另一张床上躺着前一天晚上刚被抢救过来的罗亚。入院时,家人说瘦小的她24岁了,但巴沙尔马尔觉得她不到18岁。她几乎没有力气说话,却挣扎着指着左臂内侧,有气无力地告诉《明镜》周刊,她给自己静脉注射了老鼠药。
罗亚小心翼翼地筹划着自己的死亡。她先从医生那里拿到注射器,然后想方设法得到老鼠药。她说自己很绝望,想死。
这时,罗亚的兄弟跟母亲一起进了病房。“罗亚生活得很快乐,”他说,“没有任何问题。”
楼下的急诊室里躺着扎尔格哈那,罗亚28岁的亲戚,她吞下的安眠药和杀虫剂正在体内肆虐。旁边正在接受抢救的女子赤身裸体,满身伤痕,另一个还是孩子,流着血陷入昏迷。
“没有人听我的!”扎尔格哈那尖叫了一整晚。现在,她颤抖着双手掀起床单和长袍边缘,露出脖子和肩膀上伤痕累累的皮肤。
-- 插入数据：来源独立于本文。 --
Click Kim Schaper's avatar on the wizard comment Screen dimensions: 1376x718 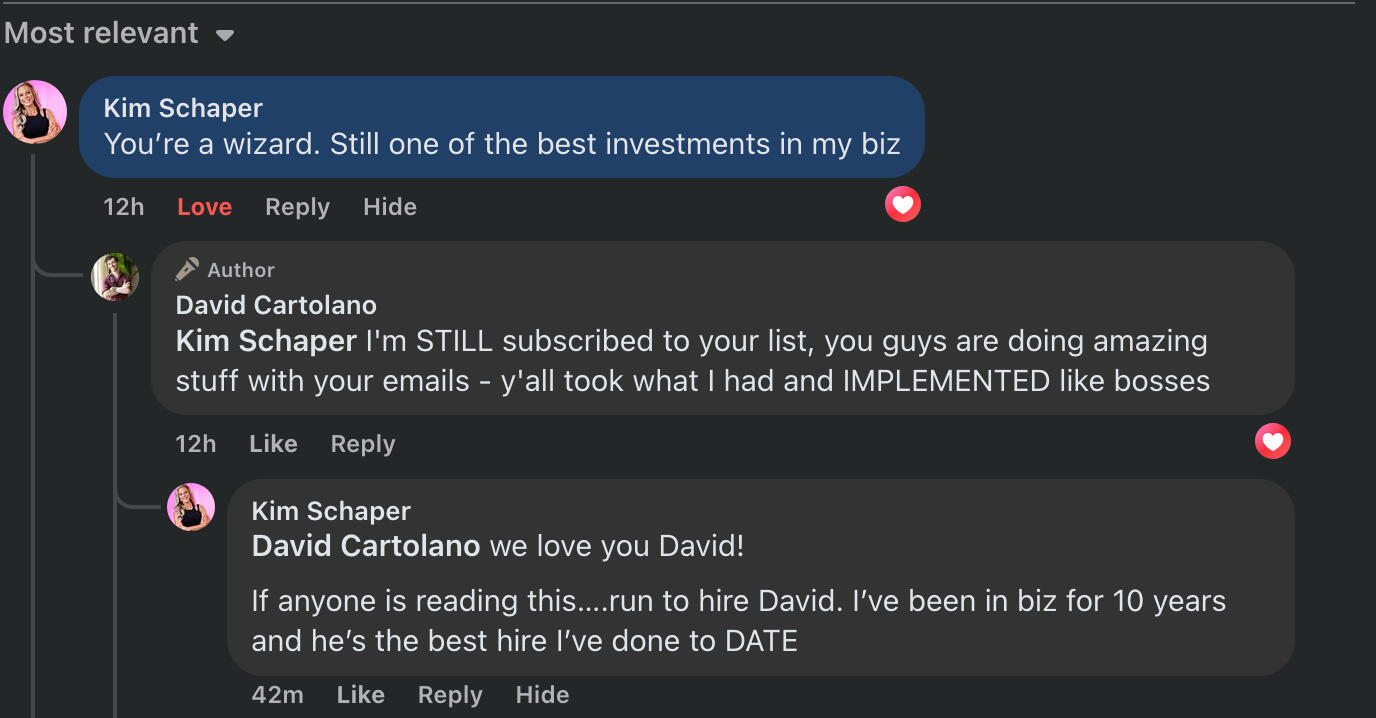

她自杀了两次,第一次在浴室里,把发电机里的汽油浇到身上,点燃一根火柴。然而她想到了孩子,肉体的痛苦变得分外强烈,她伸手拉过晾衣绳上的一条毯子,设法扑灭了火焰,但后背的伤口已经深可见骨。
6个月前,她在喀布尔接受了皮肤移植手术,富有的公务员父亲付了账单。
“许多人并不是真的想死。”巴沙尔马尔医生说,“她们在寻找出路。”但很多时候,这本应被救赎的呐喊,最终也以死亡告终。
阿富汗女性权利的进步可能被逆转
离开医院,扎尔格哈那回到家。她无法从疼痛的折磨中恢复过来,毒药已严重损坏了她的胃和肾脏。
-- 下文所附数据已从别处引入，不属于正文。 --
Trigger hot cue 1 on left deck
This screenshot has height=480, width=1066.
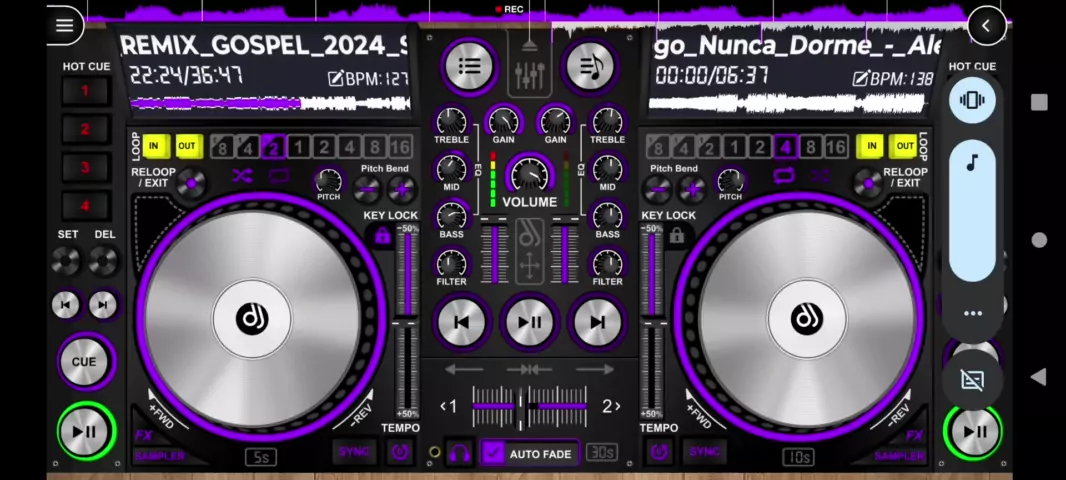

扎尔格哈那识字,会讲一点儿英语。多年来,她在当地一个人权组织工作,先是作为志愿者为农村女性讲课,向她们解释女性的权利,后来成了拿薪水的正式员工。这钱被拿来养家,比丈夫挣得还要多。“我是一个非常成功的女人。”扎尔格哈那说着,哭了起来。
这只是真实故事中光鲜亮丽的那一半。
13岁时,扎尔格哈那被父亲许配给她同父异母的兄弟。据人权组织估计,60%至80%的阿富汗女性被迫结婚,15%的新娘年龄不超过16岁。
两年前,扎尔格哈那的丈夫不知去向,留下她和7个孩子。她想离婚,父亲不准。
说着,她开始浑身发抖,牙齿咬得咯咯作响,两岁的小女儿吓得蹲在角落里。
自由是朵带刺的玫瑰,仿佛触手可及,却扎得她遍体鳞伤。被损坏的身体拖着她,在自我毁灭和抑郁的漩涡中越陷越深,幸福早已成为奢望。
谈话被突然出现的几个人打断。他们要求《明镜》周刊的记者离开,说这里没有什么可看的。
保守的传统掌控一切,但城市中的中产阶级女性已经意识到,有另一种可能存在。这是摧毁她们生存意志的最深层矛盾。